Work to do: Arrange the material below as a JSON list of strings with one string per line. Omit blank lines and leave out the pictures.

** start Stored records **

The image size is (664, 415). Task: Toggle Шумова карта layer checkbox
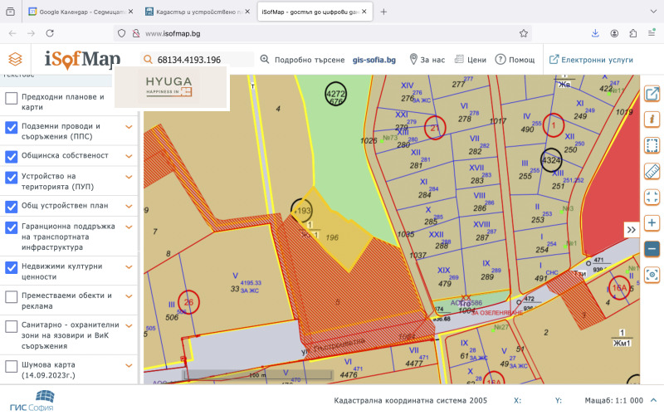click(12, 366)
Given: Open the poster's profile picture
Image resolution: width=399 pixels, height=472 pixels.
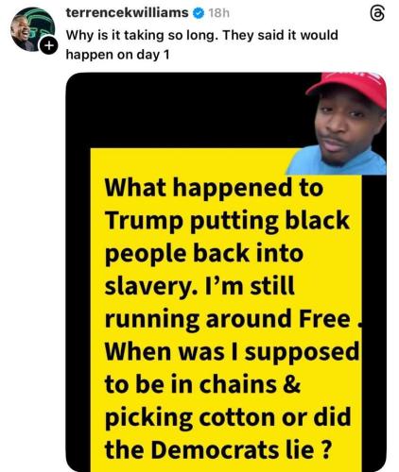Looking at the screenshot, I should (33, 29).
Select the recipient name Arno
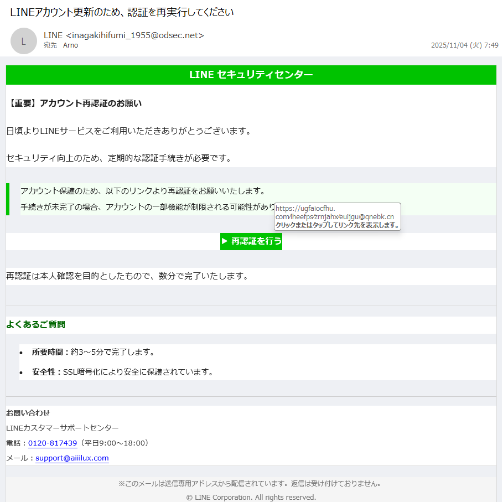This screenshot has width=503, height=502. 70,45
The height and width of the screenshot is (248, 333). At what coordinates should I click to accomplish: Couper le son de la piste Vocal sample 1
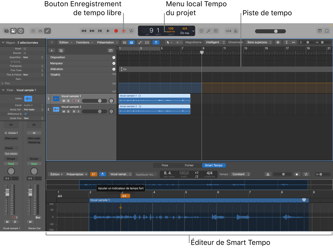pos(64,101)
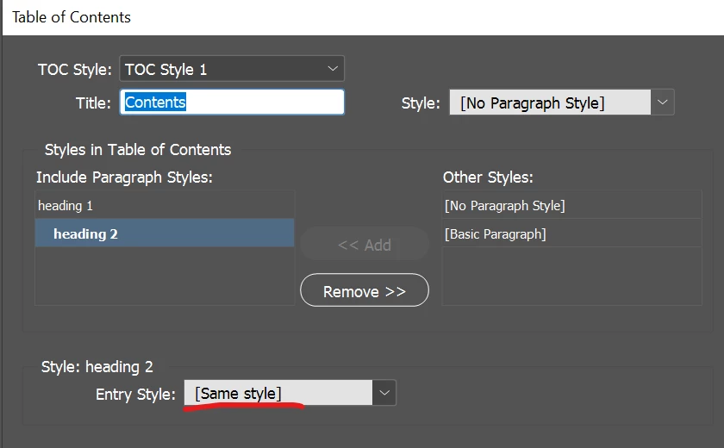The width and height of the screenshot is (724, 448).
Task: Open the Entry Style dropdown showing [Same style]
Action: pos(278,394)
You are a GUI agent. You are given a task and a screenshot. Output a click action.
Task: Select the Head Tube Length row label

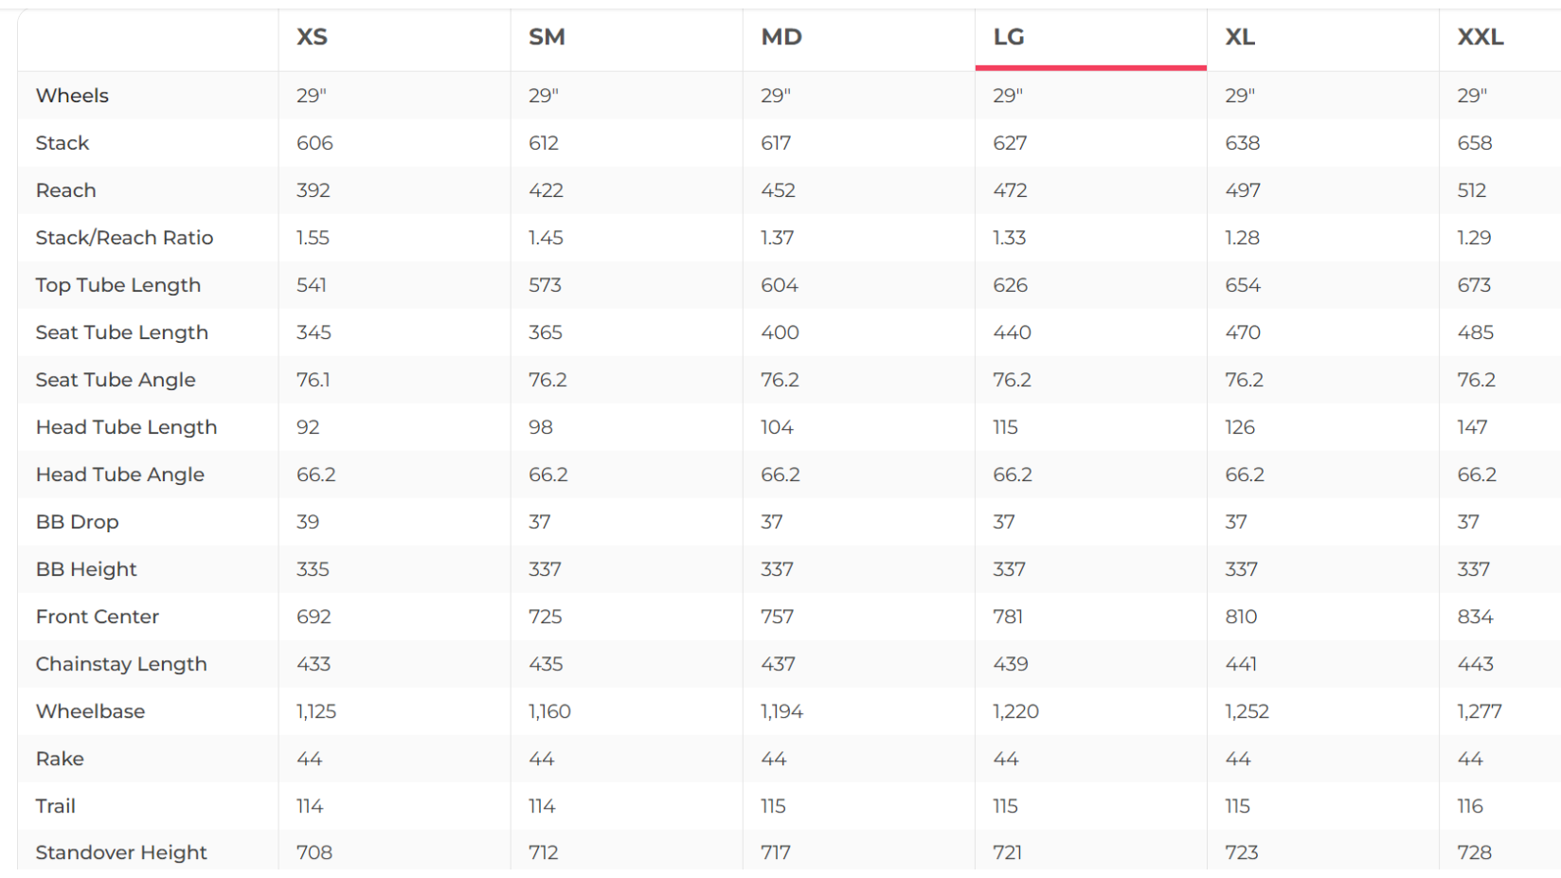pos(126,427)
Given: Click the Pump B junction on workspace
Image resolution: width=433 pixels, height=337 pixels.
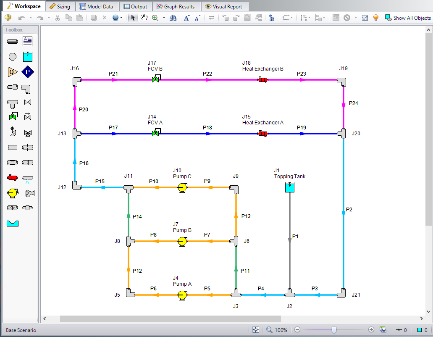Looking at the screenshot, I should click(x=182, y=241).
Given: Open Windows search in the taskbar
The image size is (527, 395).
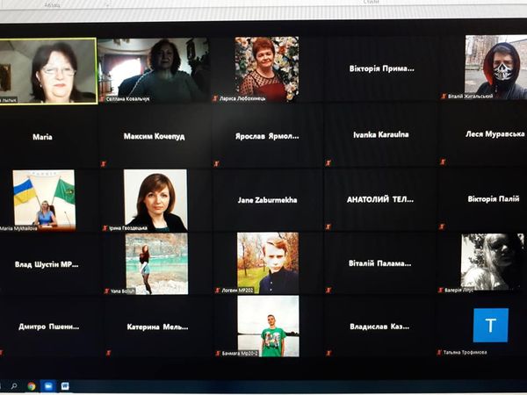Looking at the screenshot, I should 14,385.
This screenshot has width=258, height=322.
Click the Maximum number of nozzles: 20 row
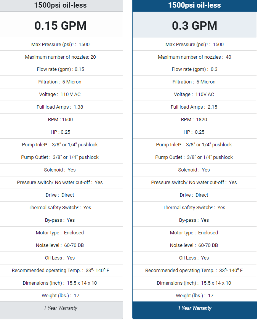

** end Stored records **

Result below:
[
  "The image size is (664, 415). Task: Toggle Шумова карта layer checkbox",
  "click(12, 366)",
  "Given: Open the poster's profile picture",
  "Image resolution: width=399 pixels, height=472 pixels.",
  "Looking at the screenshot, I should (33, 29).",
  "Select the recipient name Arno",
  "This screenshot has width=503, height=502. 70,45",
  "The height and width of the screenshot is (248, 333). At what coordinates should I click to accomplish: Couper le son de la piste Vocal sample 1",
  "pos(64,101)",
  "The width and height of the screenshot is (724, 448).",
  "Task: Open the Entry Style dropdown showing [Same style]",
  "Action: pos(278,394)",
  "You are a GUI agent. You are given a task and a screenshot. Output a click action.",
  "Task: Select the Head Tube Length row label",
  "pos(126,427)",
  "Given: Click the Pump B junction on workspace",
  "Image resolution: width=433 pixels, height=337 pixels.",
  "Looking at the screenshot, I should click(x=182, y=241).",
  "Given: Open Windows search in the taskbar",
  "The image size is (527, 395).",
  "Looking at the screenshot, I should 14,385.",
  "This screenshot has width=258, height=322.",
  "Click the Maximum number of nozzles: 20 row"
]